Feature Request: "strict" parameter for from_buffer

[James-E-A]

I appreciate that from_buffer explicitly fails when given a buffer that's too small for the given type, but is there any reason it doesn't (or couldn't, on an opt-in basis) fail when given a buffer that's too big for the given type?

---

For example,

Current code:

def verify_bool(signature, message, pk_bytes):
	with ffi.from_buffer(signature) as sig,\
	     ffi.from_buffer(message) as m,\
	     ffi.from_buffer('CRYPTO_PUBLICKEYBYTES_t', pk_bytes) as pk:

		if len(pk) < len(pk_bytes):
			# https://github.com/python-cffi/cffi/blob/v1.17.1/src/c/_cffi_backend.c#L7347
			raise ValueError(f"buffer is too large ({len(pk_bytes)} bytes) for '{ffi.getctype('CRYPTO_PUBLICKEYBYTES_t')}' ({len(pk)} bytes)")

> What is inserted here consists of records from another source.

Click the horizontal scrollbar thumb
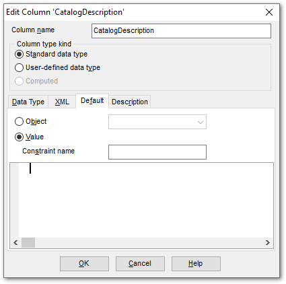 (x=28, y=242)
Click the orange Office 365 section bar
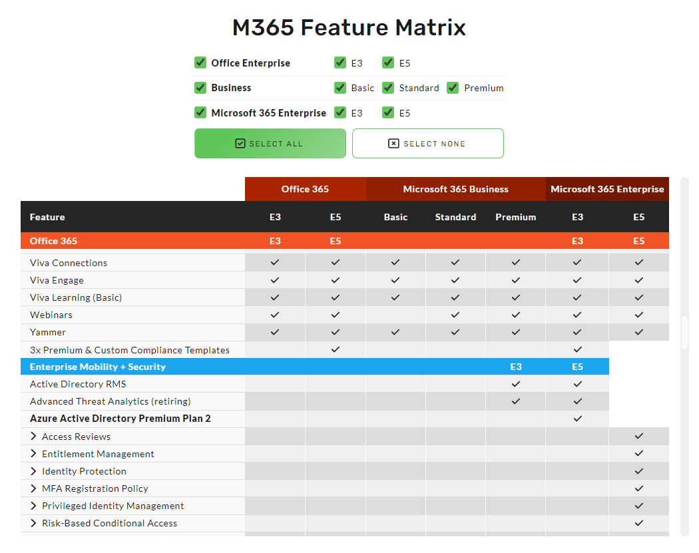The image size is (699, 553). (133, 241)
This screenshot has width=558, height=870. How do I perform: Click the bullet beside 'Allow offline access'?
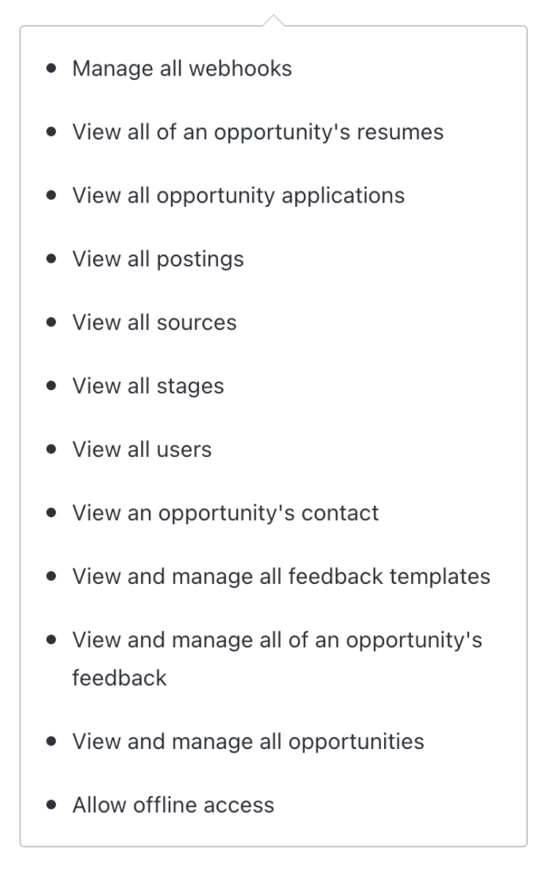[51, 804]
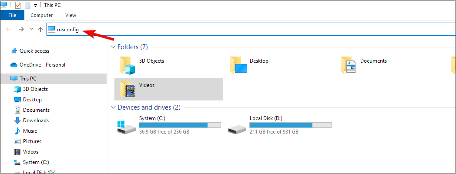This screenshot has width=456, height=174.
Task: Open the Customize Quick Access Toolbar dropdown
Action: pos(35,6)
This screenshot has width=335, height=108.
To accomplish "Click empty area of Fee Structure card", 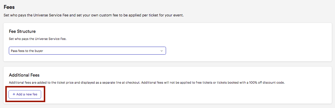I will pyautogui.click(x=246, y=43).
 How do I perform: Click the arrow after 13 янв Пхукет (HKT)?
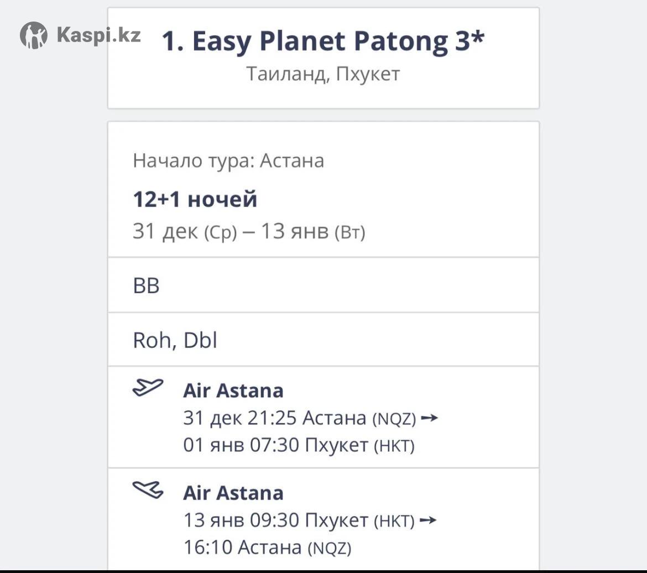click(428, 520)
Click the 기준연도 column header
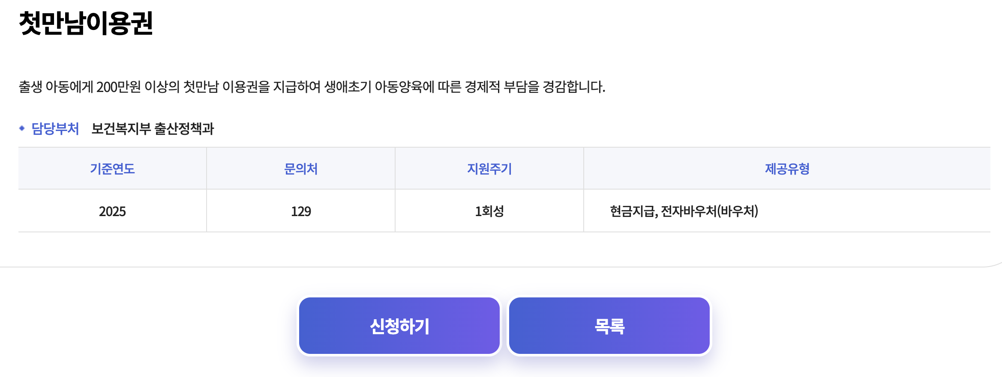The width and height of the screenshot is (1002, 377). (112, 169)
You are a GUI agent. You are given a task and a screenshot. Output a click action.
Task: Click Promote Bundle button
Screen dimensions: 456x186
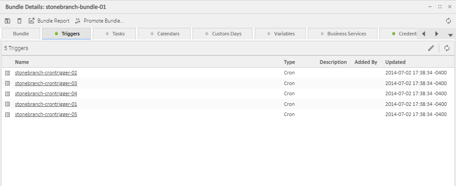(x=99, y=21)

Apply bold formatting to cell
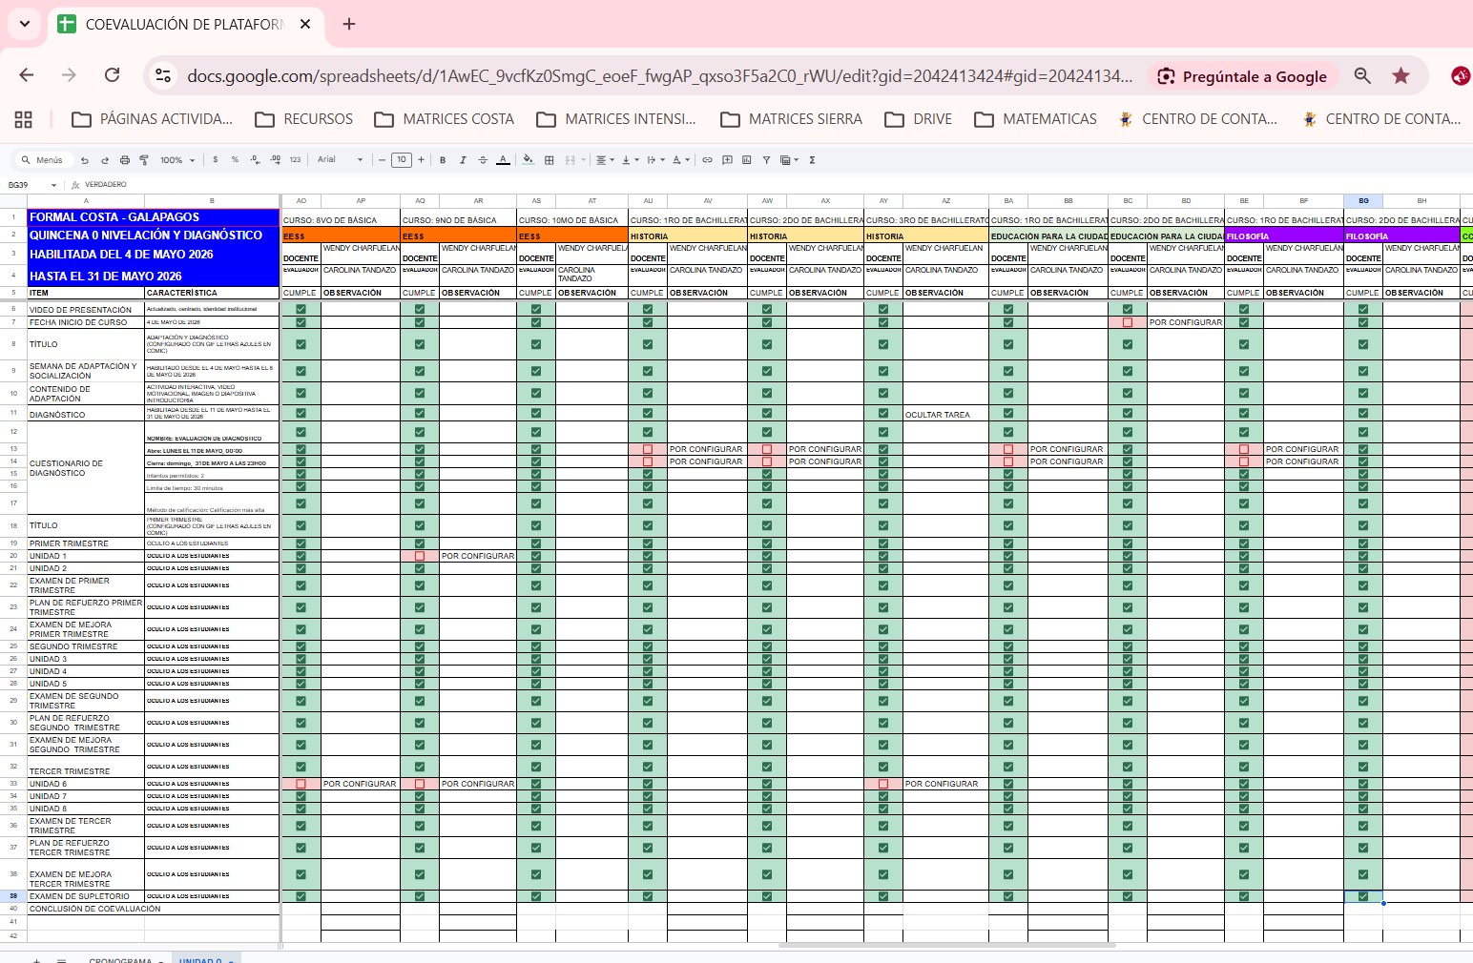443,160
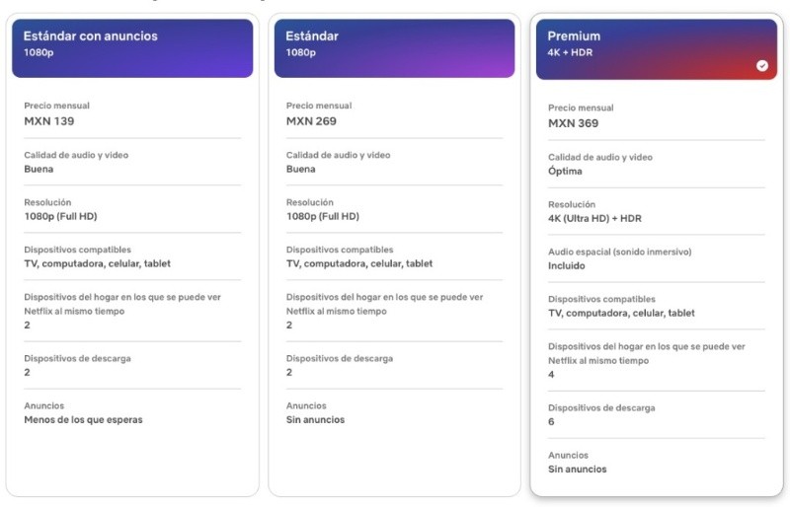Click 'Incluido' under spatial audio

[566, 265]

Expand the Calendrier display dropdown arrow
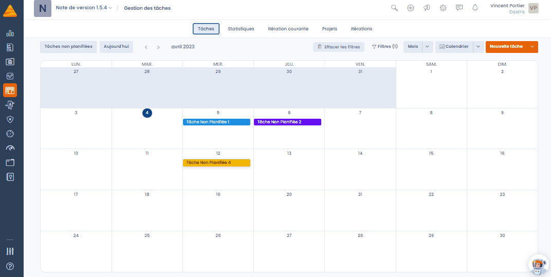478,47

		errno = lib.crypto_sign_verify(sig, len(sig), m, len(m), pk)

		return (errno == 0)

Ideal code:

def verify_bool(signature, message, pk_bytes):
	with ffi.from_buffer(signature) as sig,\
	     ffi.from_buffer(message) as m,\
	     ffi.from_buffer('CRYPTO_PUBLICKEYBYTES_t', pk_bytes, strict=True) as pk:

		errno = lib.crypto_sign_verify(sig, len(sig), m, len(m), pk)

		return (errno == 0)

[arigo]

The call to the C function would likely corrupt or crash the whole process if the pointer is from a Python buffer object that has got less than the number of bytes expected from the C type, but more is fine. That's the same idea for why ffi.from_buffer('int[]', b) rounds down the original buffer's size to a multiple of sizeof('int'). The latter is documented, but maybe we should also document the former.